EXERCISES TO COMPLETE
**1)** Answer these questions about the passage on the Tajoura detention centre attack:
(a) When was the Tajoura detention centre hit?
(b) How many times had the centre been attacked, counting this attack?
(c) What injury was Al Mahdi Hafyan being treated for?
**2)** Rewrite the passage on the Tajoura detention centre attack from "The Tajoura detention" to "for the strike.", substituting "location" for "co-ordinates".

PASSAGE SHOWN
- Opening Delimiter -
UN Secretary General Antonio Guterres described the attack east of Tripoli as horrendous. Rival sides in the Libyan conflict blamed each other for it.

The Tajoura detention centre was hit late on Tuesday, but it was not immediately clear if the cause was an air strike or an artillery shell.

Mr Guterres said the exact co-ordinates of the centre had been provided to the warring parties to ensure it was avoided.

Ghassan Salame, the Secretary General’s special envoy to Libya, said the attack could constitute a war crime and he urged the international community to punish those who ordered, carried out and provided arms for the strike.

It was the second time the centre had been attacked.

“The absurdity of this ongoing war today has led this odious, bloody carnage to its most hideous and most tragic consequences,” Mr Salame said.

It was by far the biggest single-day casualty toll since fighting broke out in Tripoli three months ago, when Field Marshal Khalifa Haftar launched an offensive on the capital days before UN-sponsored peace talks were due to start.

Field Marshal Haftar, leader of the Libyan National Army, has been fighting militias loyal to the UN-recognised Government of National Accord.

“There were bodies, blood and pieces of flesh everywhere,” Moroccan survivor Al Mahdi Hafyan, 26, told AFP from a hospital bed where he was being treated for a leg wound.

The government blamed the LNA for the air strike and called for the UN support mission in Libya to investigate.
- Closing Delimiter -
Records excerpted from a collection
- Opening Delimiter -
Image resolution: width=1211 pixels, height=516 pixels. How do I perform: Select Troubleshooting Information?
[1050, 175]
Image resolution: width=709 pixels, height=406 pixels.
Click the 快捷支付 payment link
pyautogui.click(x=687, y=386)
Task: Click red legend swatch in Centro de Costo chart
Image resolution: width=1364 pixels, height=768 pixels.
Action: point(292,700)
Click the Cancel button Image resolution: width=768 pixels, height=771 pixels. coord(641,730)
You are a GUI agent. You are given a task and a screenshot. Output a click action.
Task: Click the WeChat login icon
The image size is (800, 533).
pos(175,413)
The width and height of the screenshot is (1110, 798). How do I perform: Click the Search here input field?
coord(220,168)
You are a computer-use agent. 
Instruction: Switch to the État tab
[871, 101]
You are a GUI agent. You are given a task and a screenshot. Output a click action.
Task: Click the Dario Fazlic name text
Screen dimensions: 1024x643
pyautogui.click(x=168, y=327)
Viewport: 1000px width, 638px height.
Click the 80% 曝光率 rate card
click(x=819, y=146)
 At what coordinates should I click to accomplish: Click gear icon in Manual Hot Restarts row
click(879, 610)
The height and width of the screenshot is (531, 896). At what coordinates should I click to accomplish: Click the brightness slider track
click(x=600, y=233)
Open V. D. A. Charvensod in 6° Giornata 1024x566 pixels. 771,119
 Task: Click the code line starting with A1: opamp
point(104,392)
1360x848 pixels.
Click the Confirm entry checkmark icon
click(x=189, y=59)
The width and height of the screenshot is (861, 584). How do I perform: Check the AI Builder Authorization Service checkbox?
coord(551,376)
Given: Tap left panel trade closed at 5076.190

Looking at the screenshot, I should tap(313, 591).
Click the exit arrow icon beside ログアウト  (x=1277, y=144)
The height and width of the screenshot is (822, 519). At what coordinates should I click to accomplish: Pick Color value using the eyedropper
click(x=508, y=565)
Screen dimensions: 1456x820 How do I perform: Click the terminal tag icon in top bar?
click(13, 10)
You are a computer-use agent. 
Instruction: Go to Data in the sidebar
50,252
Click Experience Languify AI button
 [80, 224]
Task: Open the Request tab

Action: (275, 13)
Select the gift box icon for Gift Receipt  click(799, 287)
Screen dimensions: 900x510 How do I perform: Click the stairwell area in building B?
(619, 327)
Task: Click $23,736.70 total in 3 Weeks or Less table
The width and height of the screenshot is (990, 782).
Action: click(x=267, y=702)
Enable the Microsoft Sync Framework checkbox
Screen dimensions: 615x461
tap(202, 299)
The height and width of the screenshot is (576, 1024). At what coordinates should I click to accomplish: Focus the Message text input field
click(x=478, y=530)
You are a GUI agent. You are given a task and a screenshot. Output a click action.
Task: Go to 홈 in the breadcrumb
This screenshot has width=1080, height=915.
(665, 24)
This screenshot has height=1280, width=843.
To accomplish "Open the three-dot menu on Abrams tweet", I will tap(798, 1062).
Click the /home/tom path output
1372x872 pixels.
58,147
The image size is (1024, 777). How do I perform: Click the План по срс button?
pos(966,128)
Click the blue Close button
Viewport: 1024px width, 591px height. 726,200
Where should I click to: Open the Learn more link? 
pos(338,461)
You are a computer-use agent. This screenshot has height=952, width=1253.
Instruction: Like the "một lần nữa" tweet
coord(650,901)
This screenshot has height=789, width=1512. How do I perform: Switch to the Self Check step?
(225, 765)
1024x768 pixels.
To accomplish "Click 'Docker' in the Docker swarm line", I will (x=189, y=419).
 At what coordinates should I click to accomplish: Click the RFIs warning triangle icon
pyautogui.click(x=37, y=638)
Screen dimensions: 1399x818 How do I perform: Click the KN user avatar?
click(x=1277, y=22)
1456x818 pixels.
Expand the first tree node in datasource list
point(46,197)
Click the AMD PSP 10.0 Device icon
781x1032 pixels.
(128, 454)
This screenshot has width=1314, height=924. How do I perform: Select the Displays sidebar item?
- Closing Delimiter -
RESPONSES TO THE TASKS
**1)**
(a) Late on Tuesday.
(b) Twice.
(c) A leg wound.

**2)**
The Tajoura detention centre was hit late on Tuesday, but it was not immediately clear if the cause was an air strike or an artillery shell.

Mr Guterres said the exact location of the centre had been provided to the warring parties to ensure it was avoided.

Ghassan Salame, the Secretary General’s special envoy to Libya, said the attack could constitute a war crime and he urged the international community to punish those who ordered, carried out and provided arms for the strike.